I think the health professions need to believe the family and actually believe the parents, in terms of the parents will be talking about chaos that happens at home, sometimes that doesn't happen at school, and I've known that parents haven't been believed. So believing the parents is really important. And also work alongside and in partnership with the parents to access a range of supports for these people, young people, when they're perhaps struggling at school or in relationships in particular.

So let them discover what they want to communicate to others about FASD, my boys are increasingly doing that. I'm increasingly standing back and going, OK, you tell the world what you want them to know.

Dima says:

My family has given me so much support over the years, like when I've been upset and they have helped me calm down, also in moments of sadness and frustration.
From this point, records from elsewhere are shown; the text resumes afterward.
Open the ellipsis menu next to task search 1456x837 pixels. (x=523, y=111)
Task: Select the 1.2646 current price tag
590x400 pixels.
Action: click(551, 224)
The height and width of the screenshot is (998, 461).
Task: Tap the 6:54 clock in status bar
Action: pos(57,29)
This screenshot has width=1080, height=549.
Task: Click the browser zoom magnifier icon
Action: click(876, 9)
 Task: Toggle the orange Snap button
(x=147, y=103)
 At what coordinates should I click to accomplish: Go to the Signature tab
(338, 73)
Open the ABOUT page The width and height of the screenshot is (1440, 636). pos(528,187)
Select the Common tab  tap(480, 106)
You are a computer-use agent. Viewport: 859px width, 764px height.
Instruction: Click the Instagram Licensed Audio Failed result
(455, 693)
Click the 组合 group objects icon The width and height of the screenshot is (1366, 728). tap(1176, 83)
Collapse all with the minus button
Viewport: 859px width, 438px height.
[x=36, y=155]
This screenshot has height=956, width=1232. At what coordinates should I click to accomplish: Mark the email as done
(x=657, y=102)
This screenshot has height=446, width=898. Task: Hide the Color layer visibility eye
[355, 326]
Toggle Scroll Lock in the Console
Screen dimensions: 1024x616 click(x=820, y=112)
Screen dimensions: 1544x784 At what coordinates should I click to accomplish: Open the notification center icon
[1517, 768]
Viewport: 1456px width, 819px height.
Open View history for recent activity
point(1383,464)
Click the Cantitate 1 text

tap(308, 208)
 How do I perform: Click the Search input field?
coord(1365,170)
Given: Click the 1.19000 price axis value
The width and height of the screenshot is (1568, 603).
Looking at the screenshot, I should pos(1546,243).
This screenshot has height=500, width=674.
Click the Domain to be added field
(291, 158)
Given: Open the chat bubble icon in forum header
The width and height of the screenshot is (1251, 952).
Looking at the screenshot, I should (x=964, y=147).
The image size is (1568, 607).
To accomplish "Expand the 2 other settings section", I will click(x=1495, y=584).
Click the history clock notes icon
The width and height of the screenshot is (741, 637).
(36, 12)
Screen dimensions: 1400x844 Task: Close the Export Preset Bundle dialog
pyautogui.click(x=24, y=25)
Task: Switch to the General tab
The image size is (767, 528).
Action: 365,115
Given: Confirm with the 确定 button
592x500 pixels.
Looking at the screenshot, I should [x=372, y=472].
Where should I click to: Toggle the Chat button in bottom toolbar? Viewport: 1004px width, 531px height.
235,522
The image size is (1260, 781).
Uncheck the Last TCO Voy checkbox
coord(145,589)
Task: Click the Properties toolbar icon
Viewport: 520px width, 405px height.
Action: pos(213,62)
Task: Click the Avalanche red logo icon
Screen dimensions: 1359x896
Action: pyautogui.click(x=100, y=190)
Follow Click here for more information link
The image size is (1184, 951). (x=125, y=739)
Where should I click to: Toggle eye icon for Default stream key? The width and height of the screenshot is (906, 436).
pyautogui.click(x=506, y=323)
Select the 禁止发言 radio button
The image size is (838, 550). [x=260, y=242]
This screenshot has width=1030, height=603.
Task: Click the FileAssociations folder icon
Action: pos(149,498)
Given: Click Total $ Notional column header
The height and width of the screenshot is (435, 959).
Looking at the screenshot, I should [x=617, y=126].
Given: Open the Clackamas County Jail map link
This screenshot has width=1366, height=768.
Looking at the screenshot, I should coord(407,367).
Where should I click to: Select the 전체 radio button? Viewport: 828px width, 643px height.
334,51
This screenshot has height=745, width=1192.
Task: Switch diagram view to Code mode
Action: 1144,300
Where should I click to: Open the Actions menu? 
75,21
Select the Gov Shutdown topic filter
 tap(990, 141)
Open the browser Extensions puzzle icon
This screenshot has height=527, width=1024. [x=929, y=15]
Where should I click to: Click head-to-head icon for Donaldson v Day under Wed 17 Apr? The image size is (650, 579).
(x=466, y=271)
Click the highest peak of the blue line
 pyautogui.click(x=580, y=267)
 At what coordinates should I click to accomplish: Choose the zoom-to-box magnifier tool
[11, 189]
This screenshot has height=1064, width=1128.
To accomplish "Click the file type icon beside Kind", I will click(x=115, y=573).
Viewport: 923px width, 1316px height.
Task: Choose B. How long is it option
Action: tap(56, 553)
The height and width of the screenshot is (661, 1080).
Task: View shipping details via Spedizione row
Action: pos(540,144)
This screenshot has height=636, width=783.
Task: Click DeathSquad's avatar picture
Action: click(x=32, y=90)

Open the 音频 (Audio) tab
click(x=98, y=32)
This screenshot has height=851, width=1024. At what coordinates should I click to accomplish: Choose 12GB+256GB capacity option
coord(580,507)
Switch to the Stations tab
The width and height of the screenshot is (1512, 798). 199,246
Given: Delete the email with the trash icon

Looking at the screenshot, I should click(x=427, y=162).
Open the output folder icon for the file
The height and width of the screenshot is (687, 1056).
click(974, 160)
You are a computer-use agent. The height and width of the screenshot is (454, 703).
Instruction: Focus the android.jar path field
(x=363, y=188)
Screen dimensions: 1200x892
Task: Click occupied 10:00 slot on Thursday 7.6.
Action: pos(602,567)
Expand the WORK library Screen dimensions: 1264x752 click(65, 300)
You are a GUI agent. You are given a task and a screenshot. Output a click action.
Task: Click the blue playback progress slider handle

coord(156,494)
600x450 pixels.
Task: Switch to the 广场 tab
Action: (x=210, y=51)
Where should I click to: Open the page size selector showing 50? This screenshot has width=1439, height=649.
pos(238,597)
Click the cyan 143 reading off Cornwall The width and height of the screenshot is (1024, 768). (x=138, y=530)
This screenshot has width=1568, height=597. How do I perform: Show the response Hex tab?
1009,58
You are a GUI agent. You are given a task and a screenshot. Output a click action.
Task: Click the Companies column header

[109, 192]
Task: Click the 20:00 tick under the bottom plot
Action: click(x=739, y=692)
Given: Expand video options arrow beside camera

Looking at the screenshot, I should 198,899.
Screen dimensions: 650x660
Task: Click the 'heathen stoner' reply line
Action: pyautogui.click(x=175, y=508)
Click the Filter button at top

They have been there by my side and help me through whatever it is that I needed help with.

Anita says:

I think, I guess for my boys, it's for people to actually appreciate that they have a lot to offer and that they were born with this lifelong disability, they didn't choose to be born with that disability, it's there, it's their reality, but actually with others' tolerance they can lead successful and flourishing lives.

So this is transformative work, whatever it is, whether you're a professional, or a parent, or a young person. I'm trying to help my boys be the best young people that they can be, with this impairment.

Transformative work is actually helping professionals accept there is this disability. That it is a disability alongside other disabilities, like autism or ADHD, so it is a neurodisability. It's also about acknowledging that actually there are some significant impacts at all levels of functioning for children with this disability, and it's about agreeing that the best and effective way to be working with children and families is to work in partnership and to share your collective wisdom to bring about positive solutions.